Opfer werfen dem Gericht Fehler vor

Mehrere Nebenklage-Anwälte hatten die Einstellung vorab kritisiert. Nach wie vor bestehe ein öffentliches Interesse an einer Aufklärung, argumentierten sie. Der Vater eines getöteten Loveparade-Besuchers hatte sich unmittelbar vor der Entscheidung des Gerichts am Mittwoch noch gegen die Einstellung des Verfahrens gestemmt und dem Gericht Fehler vorgeworfen.

Betroffene des Duisburger Loveparade-Unglücks haben die geplante teilweise Einstellung des Strafverfahrens kritisiert und finanzielle Hilfe für die Nebenkläger gefordert. Während die Anwaltskosten der Hinterbliebenen, die als Nebenkläger auftreten, vom Staat getragen werden, müssen die damals Verletzten die Kosten im Fall einer Verfahrenseinstellung oder eines Freispruchs selbst tragen, sofern sie keine Prozesskostenhilfe bekommen.

Es sei für die meisten der damals Verletzten unerträglich, dass die Mehrheit der Angeklagten ohne ernsthafte Konsequenzen aus dem Verfahren hervorgehen würde, erklärte der Vorsitzende des Vereins "Lopa 2010", Thorolf Schmidt, am Dienstagabend. "Die drei Angeklagten, die sich einer Einstellung verweigert haben und auf ihrem Recht auf ein Urteil bestehen, verdienen unseren Respekt." Sie ermöglichten eine weitere Aufklärung durch Fortführung des Prozesses.

Beweisprogramm vor Verjährung nicht zu absolvieren

Unter den sieben Beschuldigten, für die der Prozess nun endet, sind sechs Mitarbeiter der Stadt Duisburg sowie ein Mitarbeiter des Loveparade-Veranstalters Lopavent. Die drei Angeklagten, für die der Prozess weitergeht, waren ebenfalls bei Lopavent beschäftigt.

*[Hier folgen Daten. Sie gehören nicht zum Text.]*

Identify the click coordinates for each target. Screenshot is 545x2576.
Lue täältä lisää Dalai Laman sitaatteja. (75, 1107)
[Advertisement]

Als einen Grund für ihre Zustimmung zur Einstellung hatte die Staatsanwaltschaft den Umstand genannt, dass am 28. Juli 2020 die Verjährung eintritt. Das nach dem Gesetz für ein Urteil erforderliche Beweisprogramm könne bis dahin auch bei größter Anstrengung nicht absolviert werden. So müssten die meisten der im zentralen Sachverständigengutachten genannten 575 Zeugen noch vernommen werden. In den vergangenen 14 Monaten hat das Gericht 59 Zeugen und acht Sachverständige vernommen.